(Beginning of DATA LISTING)
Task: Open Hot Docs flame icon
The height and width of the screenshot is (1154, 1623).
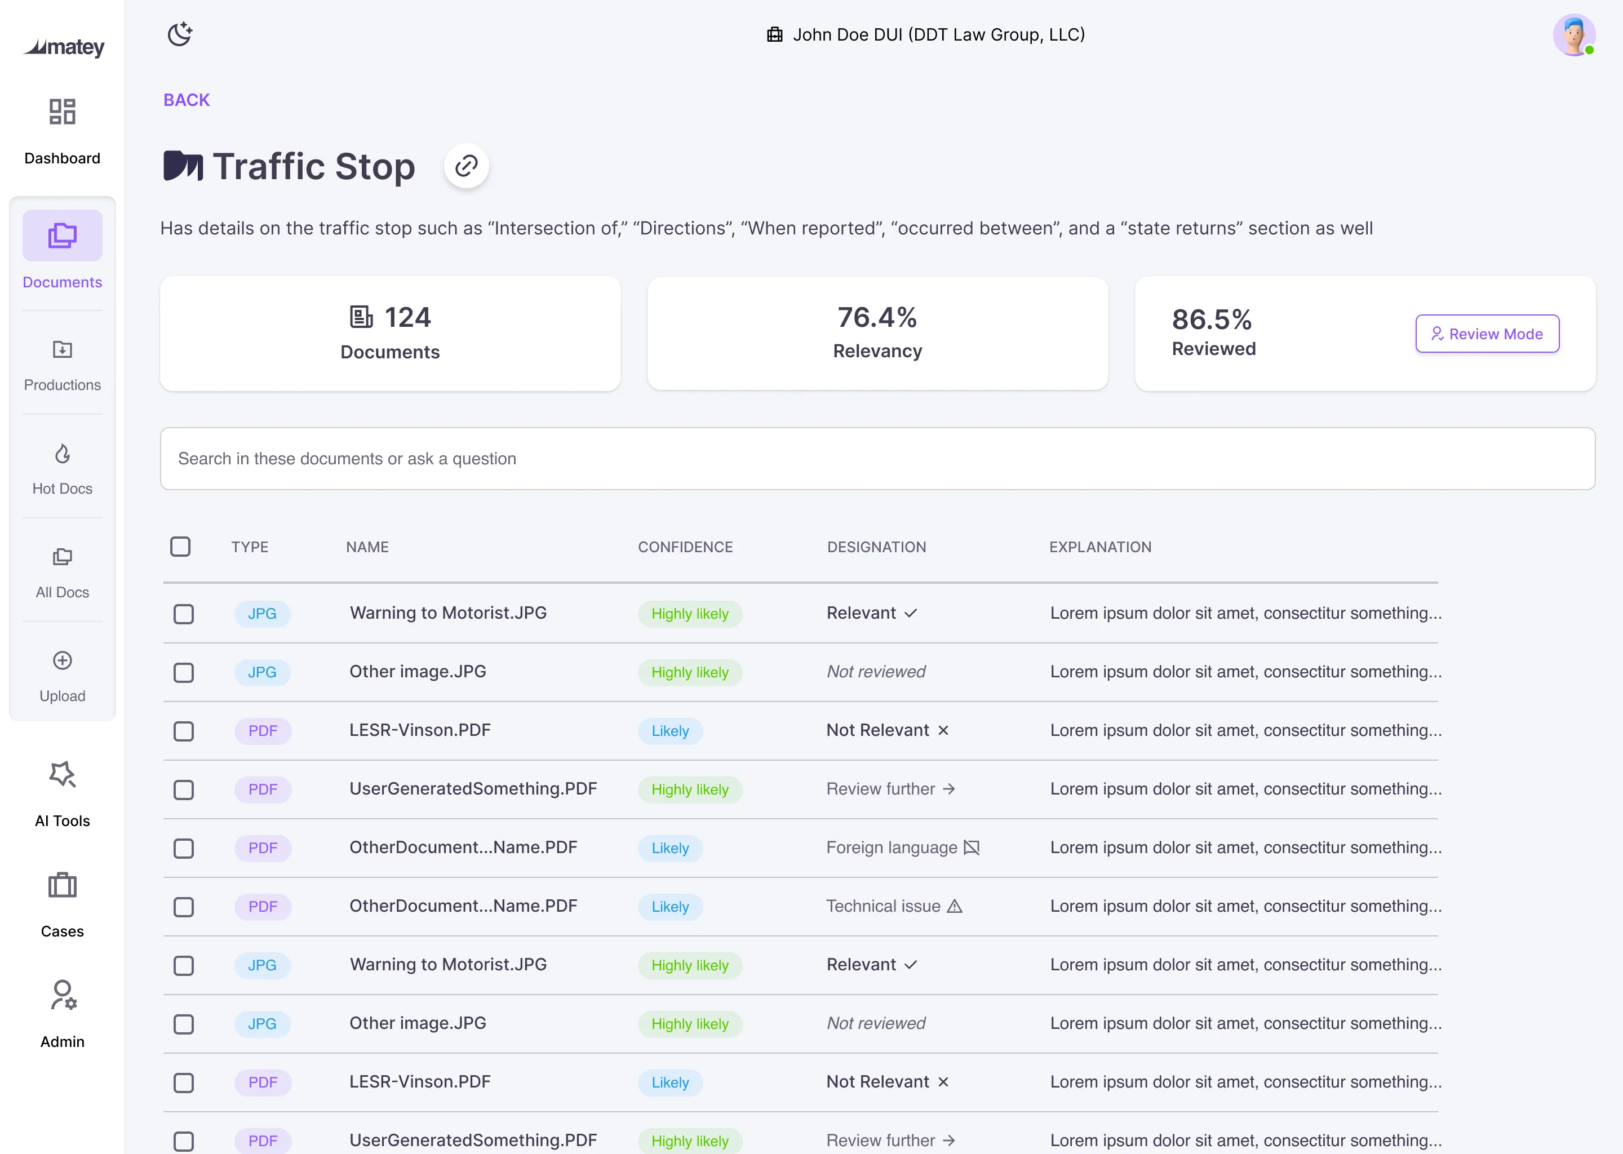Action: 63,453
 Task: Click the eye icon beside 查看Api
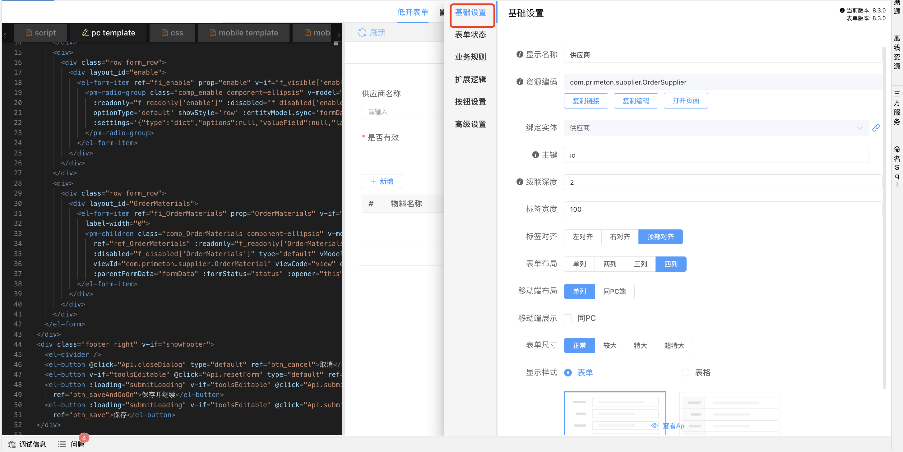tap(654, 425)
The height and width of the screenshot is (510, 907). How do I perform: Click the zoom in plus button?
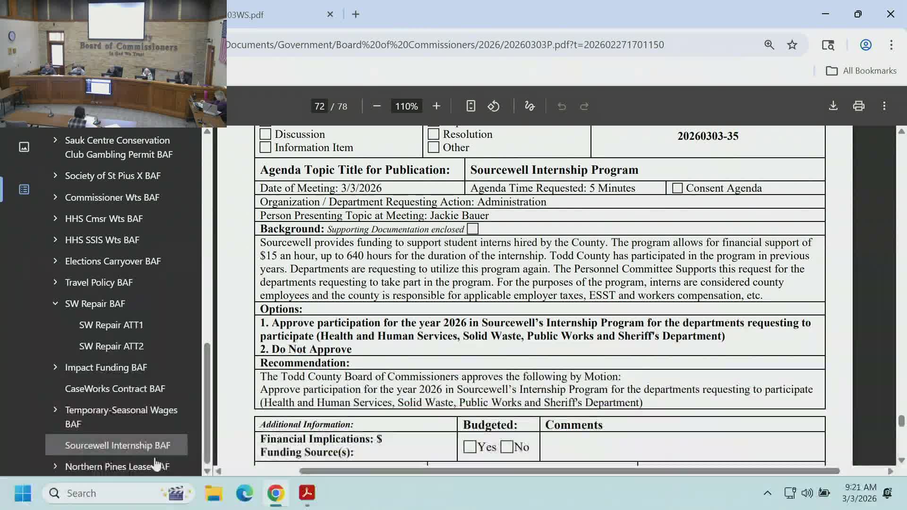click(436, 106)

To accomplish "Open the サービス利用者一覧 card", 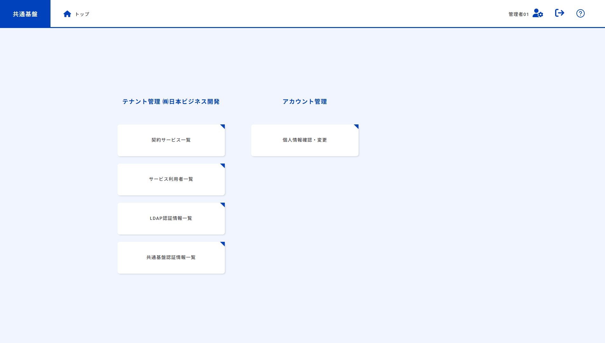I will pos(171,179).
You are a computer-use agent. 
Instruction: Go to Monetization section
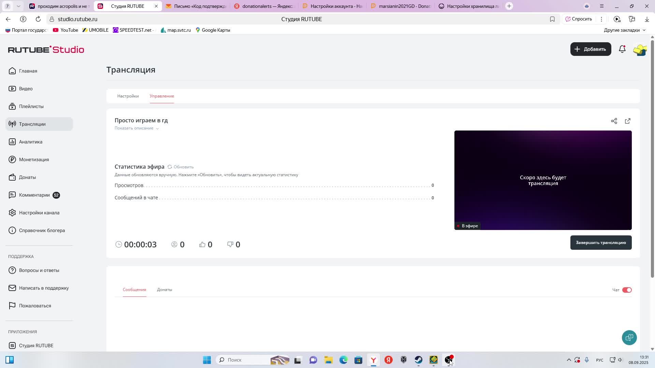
(End of DATA LISTING)
TASK DESCRIPTION
Pictures don't belong in the copy. Retype exactly the lines from the one with "You are a computer-use agent." through the last line of the records.

SOLUTION FOR THIS PROBLEM
You are a computer-use agent. 
Instruction: Go to Monetization section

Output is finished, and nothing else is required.